*EXERCISE PROMPT*. All of the data must be output without alteration.

Stored data entries
::::::

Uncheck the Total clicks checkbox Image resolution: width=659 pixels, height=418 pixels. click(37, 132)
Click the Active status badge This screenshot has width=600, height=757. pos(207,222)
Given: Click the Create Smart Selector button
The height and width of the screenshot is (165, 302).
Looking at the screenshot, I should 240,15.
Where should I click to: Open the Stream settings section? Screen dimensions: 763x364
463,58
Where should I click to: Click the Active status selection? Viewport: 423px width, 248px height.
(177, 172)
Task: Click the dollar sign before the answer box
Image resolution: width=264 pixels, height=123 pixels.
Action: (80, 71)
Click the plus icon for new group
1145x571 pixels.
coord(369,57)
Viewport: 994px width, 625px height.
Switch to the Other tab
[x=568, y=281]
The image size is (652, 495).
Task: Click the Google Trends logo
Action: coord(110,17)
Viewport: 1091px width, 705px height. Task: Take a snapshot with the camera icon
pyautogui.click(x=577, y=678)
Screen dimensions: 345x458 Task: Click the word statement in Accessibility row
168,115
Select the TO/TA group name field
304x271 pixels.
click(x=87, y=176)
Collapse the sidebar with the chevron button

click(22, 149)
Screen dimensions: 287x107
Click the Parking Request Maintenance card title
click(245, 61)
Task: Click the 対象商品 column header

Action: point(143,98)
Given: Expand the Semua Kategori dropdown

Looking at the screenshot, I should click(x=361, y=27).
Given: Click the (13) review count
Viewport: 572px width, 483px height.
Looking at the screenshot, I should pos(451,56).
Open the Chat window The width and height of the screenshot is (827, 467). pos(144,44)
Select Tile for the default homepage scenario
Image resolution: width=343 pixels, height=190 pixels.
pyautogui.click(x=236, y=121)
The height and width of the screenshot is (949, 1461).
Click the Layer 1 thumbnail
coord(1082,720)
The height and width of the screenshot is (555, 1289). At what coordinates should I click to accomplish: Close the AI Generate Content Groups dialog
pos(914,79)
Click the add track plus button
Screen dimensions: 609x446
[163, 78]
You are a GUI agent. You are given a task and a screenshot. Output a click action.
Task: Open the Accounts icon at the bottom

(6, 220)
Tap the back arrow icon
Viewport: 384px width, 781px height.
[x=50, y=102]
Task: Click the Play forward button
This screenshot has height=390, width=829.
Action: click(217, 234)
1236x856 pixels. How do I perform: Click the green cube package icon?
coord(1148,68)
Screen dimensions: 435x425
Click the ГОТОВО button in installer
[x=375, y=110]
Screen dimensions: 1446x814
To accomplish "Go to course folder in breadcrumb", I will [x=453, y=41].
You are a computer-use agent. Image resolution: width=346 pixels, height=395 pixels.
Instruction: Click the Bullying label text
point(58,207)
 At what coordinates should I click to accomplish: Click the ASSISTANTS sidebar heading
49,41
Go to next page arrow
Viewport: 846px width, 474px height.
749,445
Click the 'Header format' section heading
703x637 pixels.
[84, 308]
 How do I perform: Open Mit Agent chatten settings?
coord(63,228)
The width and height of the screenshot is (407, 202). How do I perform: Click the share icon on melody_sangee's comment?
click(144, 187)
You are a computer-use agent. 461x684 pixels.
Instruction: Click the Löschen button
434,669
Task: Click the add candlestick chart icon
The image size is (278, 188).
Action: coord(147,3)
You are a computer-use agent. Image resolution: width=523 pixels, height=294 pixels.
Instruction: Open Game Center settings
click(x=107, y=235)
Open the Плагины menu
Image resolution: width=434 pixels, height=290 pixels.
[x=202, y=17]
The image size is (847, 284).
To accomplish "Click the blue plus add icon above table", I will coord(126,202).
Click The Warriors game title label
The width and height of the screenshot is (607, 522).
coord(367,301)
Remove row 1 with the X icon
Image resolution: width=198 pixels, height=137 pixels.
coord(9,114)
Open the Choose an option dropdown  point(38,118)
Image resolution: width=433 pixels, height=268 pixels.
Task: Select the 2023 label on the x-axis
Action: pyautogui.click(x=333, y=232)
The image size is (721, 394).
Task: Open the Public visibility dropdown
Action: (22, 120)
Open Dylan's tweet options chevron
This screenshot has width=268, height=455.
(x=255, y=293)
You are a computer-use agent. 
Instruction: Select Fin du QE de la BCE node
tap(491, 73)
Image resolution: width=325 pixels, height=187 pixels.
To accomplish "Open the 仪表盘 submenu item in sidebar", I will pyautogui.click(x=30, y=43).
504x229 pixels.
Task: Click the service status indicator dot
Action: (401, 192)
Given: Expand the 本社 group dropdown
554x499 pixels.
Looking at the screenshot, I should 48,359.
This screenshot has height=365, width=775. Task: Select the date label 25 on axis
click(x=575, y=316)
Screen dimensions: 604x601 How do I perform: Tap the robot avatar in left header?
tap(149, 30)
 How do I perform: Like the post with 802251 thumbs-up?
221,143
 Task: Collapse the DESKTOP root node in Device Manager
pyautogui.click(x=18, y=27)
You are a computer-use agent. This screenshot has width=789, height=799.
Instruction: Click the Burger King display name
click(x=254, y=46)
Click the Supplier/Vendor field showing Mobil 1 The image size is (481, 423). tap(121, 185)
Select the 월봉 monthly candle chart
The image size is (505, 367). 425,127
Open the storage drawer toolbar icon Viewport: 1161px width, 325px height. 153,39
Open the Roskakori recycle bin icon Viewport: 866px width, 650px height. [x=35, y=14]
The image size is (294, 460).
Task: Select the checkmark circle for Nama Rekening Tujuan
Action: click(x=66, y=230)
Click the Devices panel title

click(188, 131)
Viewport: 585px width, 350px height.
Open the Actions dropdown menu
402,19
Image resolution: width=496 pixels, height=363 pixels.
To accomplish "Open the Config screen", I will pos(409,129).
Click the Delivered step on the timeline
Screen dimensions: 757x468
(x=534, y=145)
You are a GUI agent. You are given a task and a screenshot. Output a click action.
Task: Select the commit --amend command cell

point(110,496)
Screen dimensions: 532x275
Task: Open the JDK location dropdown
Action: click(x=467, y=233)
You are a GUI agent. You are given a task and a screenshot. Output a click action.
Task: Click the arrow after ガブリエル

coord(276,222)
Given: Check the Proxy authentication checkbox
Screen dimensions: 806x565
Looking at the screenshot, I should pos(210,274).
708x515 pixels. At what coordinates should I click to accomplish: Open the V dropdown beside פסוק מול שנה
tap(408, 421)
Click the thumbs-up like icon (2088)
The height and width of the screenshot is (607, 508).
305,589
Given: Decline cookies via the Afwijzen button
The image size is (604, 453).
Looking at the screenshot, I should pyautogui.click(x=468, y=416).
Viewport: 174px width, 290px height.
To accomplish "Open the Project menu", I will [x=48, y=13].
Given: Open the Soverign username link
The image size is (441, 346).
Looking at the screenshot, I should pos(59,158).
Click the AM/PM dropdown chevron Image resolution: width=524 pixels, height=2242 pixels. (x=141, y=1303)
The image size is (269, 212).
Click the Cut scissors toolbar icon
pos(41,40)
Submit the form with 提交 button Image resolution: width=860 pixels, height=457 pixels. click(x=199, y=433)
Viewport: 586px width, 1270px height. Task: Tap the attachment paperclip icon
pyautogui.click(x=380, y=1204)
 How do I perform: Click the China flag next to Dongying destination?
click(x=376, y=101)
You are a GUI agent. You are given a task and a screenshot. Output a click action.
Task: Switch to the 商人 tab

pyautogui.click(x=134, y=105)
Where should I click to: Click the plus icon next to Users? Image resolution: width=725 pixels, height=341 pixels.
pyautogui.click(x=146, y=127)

::::::

*ANSWER TO THIS TASK*.
Uncheck the Total clicks checkbox Image resolution: width=659 pixels, height=418 pixels. click(37, 132)
Click the Active status badge This screenshot has width=600, height=757. pos(207,222)
Given: Click the Create Smart Selector button
The height and width of the screenshot is (165, 302).
Looking at the screenshot, I should 240,15.
Where should I click to: Open the Stream settings section? Screen dimensions: 763x364
463,58
Where should I click to: Click the Active status selection? Viewport: 423px width, 248px height.
(177, 172)
Task: Click the dollar sign before the answer box
Image resolution: width=264 pixels, height=123 pixels.
Action: (80, 71)
Click the plus icon for new group
1145x571 pixels.
coord(369,57)
Viewport: 994px width, 625px height.
Switch to the Other tab
[x=568, y=281]
The image size is (652, 495).
Task: Click the Google Trends logo
Action: coord(110,17)
Viewport: 1091px width, 705px height. Task: Take a snapshot with the camera icon
pyautogui.click(x=577, y=678)
Screen dimensions: 345x458 Task: Click the word statement in Accessibility row
168,115
Select the TO/TA group name field
304x271 pixels.
click(x=87, y=176)
Collapse the sidebar with the chevron button

click(22, 149)
Screen dimensions: 287x107
Click the Parking Request Maintenance card title
click(245, 61)
Task: Click the 対象商品 column header

Action: point(143,98)
Given: Expand the Semua Kategori dropdown

Looking at the screenshot, I should click(x=361, y=27).
Given: Click the (13) review count
Viewport: 572px width, 483px height.
Looking at the screenshot, I should pos(451,56).
Open the Chat window The width and height of the screenshot is (827, 467). pos(144,44)
Select Tile for the default homepage scenario
Image resolution: width=343 pixels, height=190 pixels.
pyautogui.click(x=236, y=121)
The height and width of the screenshot is (949, 1461).
Click the Layer 1 thumbnail
coord(1082,720)
The height and width of the screenshot is (555, 1289). At what coordinates should I click to accomplish: Close the AI Generate Content Groups dialog
pos(914,79)
Click the add track plus button
Screen dimensions: 609x446
[163, 78]
You are a GUI agent. You are given a task and a screenshot. Output a click action.
Task: Open the Accounts icon at the bottom

(6, 220)
Tap the back arrow icon
Viewport: 384px width, 781px height.
[x=50, y=102]
Task: Click the Play forward button
This screenshot has height=390, width=829.
Action: click(217, 234)
1236x856 pixels. How do I perform: Click the green cube package icon?
coord(1148,68)
Screen dimensions: 435x425
Click the ГОТОВО button in installer
[x=375, y=110]
Screen dimensions: 1446x814
To accomplish "Go to course folder in breadcrumb", I will [x=453, y=41].
You are a computer-use agent. Image resolution: width=346 pixels, height=395 pixels.
Instruction: Click the Bullying label text
point(58,207)
 At what coordinates should I click to accomplish: Click the ASSISTANTS sidebar heading
49,41
Go to next page arrow
Viewport: 846px width, 474px height.
749,445
Click the 'Header format' section heading
703x637 pixels.
[84, 308]
 How do I perform: Open Mit Agent chatten settings?
coord(63,228)
The width and height of the screenshot is (407, 202). How do I perform: Click the share icon on melody_sangee's comment?
click(144, 187)
You are a computer-use agent. 461x684 pixels.
Instruction: Click the Löschen button
434,669
Task: Click the add candlestick chart icon
The image size is (278, 188).
Action: coord(147,3)
You are a computer-use agent. Image resolution: width=523 pixels, height=294 pixels.
Instruction: Open Game Center settings
click(x=107, y=235)
Open the Плагины menu
Image resolution: width=434 pixels, height=290 pixels.
[x=202, y=17]
The image size is (847, 284).
To accomplish "Click the blue plus add icon above table", I will coord(126,202).
Click The Warriors game title label
The width and height of the screenshot is (607, 522).
coord(367,301)
Remove row 1 with the X icon
Image resolution: width=198 pixels, height=137 pixels.
coord(9,114)
Open the Choose an option dropdown  point(38,118)
Image resolution: width=433 pixels, height=268 pixels.
Task: Select the 2023 label on the x-axis
Action: pyautogui.click(x=333, y=232)
The image size is (721, 394).
Task: Open the Public visibility dropdown
Action: (22, 120)
Open Dylan's tweet options chevron
This screenshot has width=268, height=455.
(x=255, y=293)
You are a computer-use agent. 
Instruction: Select Fin du QE de la BCE node
tap(491, 73)
Image resolution: width=325 pixels, height=187 pixels.
To accomplish "Open the 仪表盘 submenu item in sidebar", I will pyautogui.click(x=30, y=43).
504x229 pixels.
Task: Click the service status indicator dot
Action: (401, 192)
Given: Expand the 本社 group dropdown
554x499 pixels.
Looking at the screenshot, I should 48,359.
This screenshot has height=365, width=775. Task: Select the date label 25 on axis
click(x=575, y=316)
Screen dimensions: 604x601 How do I perform: Tap the robot avatar in left header?
tap(149, 30)
 How do I perform: Like the post with 802251 thumbs-up?
221,143
 Task: Collapse the DESKTOP root node in Device Manager
pyautogui.click(x=18, y=27)
You are a computer-use agent. This screenshot has width=789, height=799.
Instruction: Click the Burger King display name
click(x=254, y=46)
Click the Supplier/Vendor field showing Mobil 1 The image size is (481, 423). tap(121, 185)
Select the 월봉 monthly candle chart
The image size is (505, 367). 425,127
Open the storage drawer toolbar icon Viewport: 1161px width, 325px height. 153,39
Open the Roskakori recycle bin icon Viewport: 866px width, 650px height. [x=35, y=14]
The image size is (294, 460).
Task: Select the checkmark circle for Nama Rekening Tujuan
Action: click(x=66, y=230)
Click the Devices panel title

click(188, 131)
Viewport: 585px width, 350px height.
Open the Actions dropdown menu
402,19
Image resolution: width=496 pixels, height=363 pixels.
To accomplish "Open the Config screen", I will pos(409,129).
Click the Delivered step on the timeline
Screen dimensions: 757x468
(x=534, y=145)
You are a GUI agent. You are given a task and a screenshot. Output a click action.
Task: Select the commit --amend command cell

point(110,496)
Screen dimensions: 532x275
Task: Open the JDK location dropdown
Action: click(x=467, y=233)
You are a GUI agent. You are given a task and a screenshot. Output a click action.
Task: Click the arrow after ガブリエル

coord(276,222)
Given: Check the Proxy authentication checkbox
Screen dimensions: 806x565
Looking at the screenshot, I should pos(210,274).
708x515 pixels. At what coordinates should I click to accomplish: Open the V dropdown beside פסוק מול שנה
tap(408, 421)
Click the thumbs-up like icon (2088)
The height and width of the screenshot is (607, 508).
305,589
Given: Decline cookies via the Afwijzen button
The image size is (604, 453).
Looking at the screenshot, I should pyautogui.click(x=468, y=416).
Viewport: 174px width, 290px height.
To accomplish "Open the Project menu", I will [x=48, y=13].
Given: Open the Soverign username link
The image size is (441, 346).
Looking at the screenshot, I should pos(59,158).
Click the AM/PM dropdown chevron Image resolution: width=524 pixels, height=2242 pixels. (x=141, y=1303)
The image size is (269, 212).
Click the Cut scissors toolbar icon
pos(41,40)
Submit the form with 提交 button Image resolution: width=860 pixels, height=457 pixels. click(x=199, y=433)
Viewport: 586px width, 1270px height. Task: Tap the attachment paperclip icon
pyautogui.click(x=380, y=1204)
 How do I perform: Click the China flag next to Dongying destination?
click(x=376, y=101)
You are a GUI agent. You are given a task and a screenshot. Output a click action.
Task: Switch to the 商人 tab

pyautogui.click(x=134, y=105)
Where should I click to: Click the plus icon next to Users? Image resolution: width=725 pixels, height=341 pixels.
pyautogui.click(x=146, y=127)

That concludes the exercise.